Brockbank also offered to pay to build the new town hall/community center that Hideout officials are seeking — a hefty financial contribution and one that he had not previously offered — and to continue to pay for studies about the project’s financial feasibility and traffic and environmental impacts.
Hideout Mayor Phil Rubin, who has been a staunch proponent of the annexation plan but does not have a vote on the Town Council, echoed some of Brockbank’s sentiments.
“I think you can’t sit at the card table if you don’t have cards,” Rubin said. “… I bet sometime in the next five to eight years there’ll be something going on right here, it just won’t be Hideout’s.”
Councilor Jerry Dwinell, who, along with Ralph Severini, voted for the proposal after indicating that he opposed it, echoed those words in later discussions. And Baier has said repeatedly that Hideout would never be welcomed to the negotiating table unless it controlled more land.
Park City and Summit County have been trying to stop the annexation vote in the courtroom and with old-fashioned politicking, with Summit County representatives participating in settlement talks for five weeks with Hideout officials and Park City offering to hire an independent party to broker regional planning sessions.
Hideout officials said they’d received calls from current Park City Mayor Andy Beerman, former Mayor Dana Williams and Summit County officials, as well.
Their efforts ultimately proved unsuccessful, and Summit County Manager Tom Fisher said he was disappointed by the outcome of Friday’s vote.
“They now bear the responsibility of taking advantage of the nefarious legislative actions of the developer to sneakily change pending state legislation for the profit of the landowners and ultimately at the expense of all who have been so careful to protect what makes the greater Park City area special and unique,” Fisher wrote in a message to The Park Record. “… Their actions to approve the annexation last week could have a chilling effect on their ability to meaningfully and honestly participate in regional planning in the future.”
Summit County Attorney Margaret Olson has indicated the court challenges will continue.
After the annexation narrowly passed, Hideout councilors unanimously passed the annexation master development agreement that councilors have spent at least a dozen hours negotiating in public.
The 53-page document governs key elements of the project like how much and what type of development should be built and how the town will be protected against future costs related to environmental cleanup, among other provisions.
The latest version of the plan calls for 600 residences — 120 of which would be earmarked for affordable housing — and 95,000 square feet for commercial businesses, which would have to be built in the project’s first phase.
Other amenities include the town hall/community center, which is also seen as a senior center; an assisted living facility; parks, trails and open space; and a chairlift to the highest point on Richardson Flat.
As of Monday evening, Wasatch County Clerk Auditor Cal Griffiths said he had not received any referendum paperwork, though he had fielded calls from people requesting the number of active voters in Hideout.

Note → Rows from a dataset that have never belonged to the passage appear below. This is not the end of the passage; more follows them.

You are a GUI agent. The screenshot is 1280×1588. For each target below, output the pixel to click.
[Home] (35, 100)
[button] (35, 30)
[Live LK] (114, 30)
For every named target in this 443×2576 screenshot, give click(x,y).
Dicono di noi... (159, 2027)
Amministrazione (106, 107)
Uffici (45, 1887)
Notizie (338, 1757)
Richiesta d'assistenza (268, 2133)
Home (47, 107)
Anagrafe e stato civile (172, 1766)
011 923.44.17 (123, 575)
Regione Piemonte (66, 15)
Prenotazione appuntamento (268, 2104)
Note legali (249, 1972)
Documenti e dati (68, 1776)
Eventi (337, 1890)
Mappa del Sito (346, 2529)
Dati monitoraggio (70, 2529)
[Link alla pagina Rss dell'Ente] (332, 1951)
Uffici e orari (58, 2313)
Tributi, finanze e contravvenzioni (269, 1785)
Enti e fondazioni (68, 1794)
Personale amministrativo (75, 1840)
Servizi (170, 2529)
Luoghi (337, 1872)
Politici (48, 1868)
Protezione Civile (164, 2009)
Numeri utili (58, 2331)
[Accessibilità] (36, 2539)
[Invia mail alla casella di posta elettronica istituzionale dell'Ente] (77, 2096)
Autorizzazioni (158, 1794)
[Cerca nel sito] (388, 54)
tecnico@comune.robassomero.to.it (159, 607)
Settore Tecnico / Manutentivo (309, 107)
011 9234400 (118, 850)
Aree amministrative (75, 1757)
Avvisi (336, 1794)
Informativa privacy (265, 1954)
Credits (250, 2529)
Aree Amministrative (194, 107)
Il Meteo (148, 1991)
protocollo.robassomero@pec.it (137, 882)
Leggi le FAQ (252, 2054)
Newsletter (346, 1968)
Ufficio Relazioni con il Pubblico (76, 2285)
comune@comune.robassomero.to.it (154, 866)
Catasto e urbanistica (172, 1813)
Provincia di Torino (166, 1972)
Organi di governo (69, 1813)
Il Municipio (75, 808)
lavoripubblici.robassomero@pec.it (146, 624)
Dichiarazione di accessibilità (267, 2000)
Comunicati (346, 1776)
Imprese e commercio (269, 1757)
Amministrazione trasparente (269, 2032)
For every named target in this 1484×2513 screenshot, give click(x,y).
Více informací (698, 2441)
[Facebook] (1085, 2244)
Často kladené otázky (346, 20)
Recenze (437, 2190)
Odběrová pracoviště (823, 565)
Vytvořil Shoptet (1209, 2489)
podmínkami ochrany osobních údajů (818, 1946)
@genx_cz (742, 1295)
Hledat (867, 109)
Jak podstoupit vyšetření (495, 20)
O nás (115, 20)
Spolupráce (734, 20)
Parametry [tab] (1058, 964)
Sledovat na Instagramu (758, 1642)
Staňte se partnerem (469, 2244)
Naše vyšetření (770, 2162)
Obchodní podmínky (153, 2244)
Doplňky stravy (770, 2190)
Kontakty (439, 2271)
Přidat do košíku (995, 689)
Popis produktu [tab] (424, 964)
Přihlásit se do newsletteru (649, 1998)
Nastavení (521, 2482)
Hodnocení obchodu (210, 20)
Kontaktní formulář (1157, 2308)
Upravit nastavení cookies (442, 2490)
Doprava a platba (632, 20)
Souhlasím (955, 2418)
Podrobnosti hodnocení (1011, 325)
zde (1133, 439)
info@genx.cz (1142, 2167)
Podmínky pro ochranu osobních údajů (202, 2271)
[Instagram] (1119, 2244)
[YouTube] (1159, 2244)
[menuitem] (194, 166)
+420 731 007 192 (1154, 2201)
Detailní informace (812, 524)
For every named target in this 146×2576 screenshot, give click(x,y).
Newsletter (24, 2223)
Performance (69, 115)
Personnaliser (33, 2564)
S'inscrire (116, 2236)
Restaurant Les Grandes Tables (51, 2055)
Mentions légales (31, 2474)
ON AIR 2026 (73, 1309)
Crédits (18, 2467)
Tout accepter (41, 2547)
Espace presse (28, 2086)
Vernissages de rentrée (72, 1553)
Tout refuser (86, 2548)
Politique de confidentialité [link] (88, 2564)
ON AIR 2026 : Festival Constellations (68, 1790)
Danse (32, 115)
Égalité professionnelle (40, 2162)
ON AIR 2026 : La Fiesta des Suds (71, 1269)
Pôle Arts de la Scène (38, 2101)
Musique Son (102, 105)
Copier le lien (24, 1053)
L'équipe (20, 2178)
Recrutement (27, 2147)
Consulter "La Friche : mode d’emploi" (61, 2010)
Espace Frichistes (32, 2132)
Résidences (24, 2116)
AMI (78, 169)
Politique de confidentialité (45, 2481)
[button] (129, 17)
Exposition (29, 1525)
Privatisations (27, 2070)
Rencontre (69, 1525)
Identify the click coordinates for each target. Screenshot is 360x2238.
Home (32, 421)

A referendum effort would require signatures from 35% of the town’s active voters to put the question on the ballot, with a vote likely to come next spring.
Referendum organizers have seven days from when the resolution was passed to gather five co-sponsors and file paperwork with the Hideout town clerk. Hideout has 281 active voters, Griffiths said, and if a referendum is filed, organizers would need to collect roughly 100 signatures.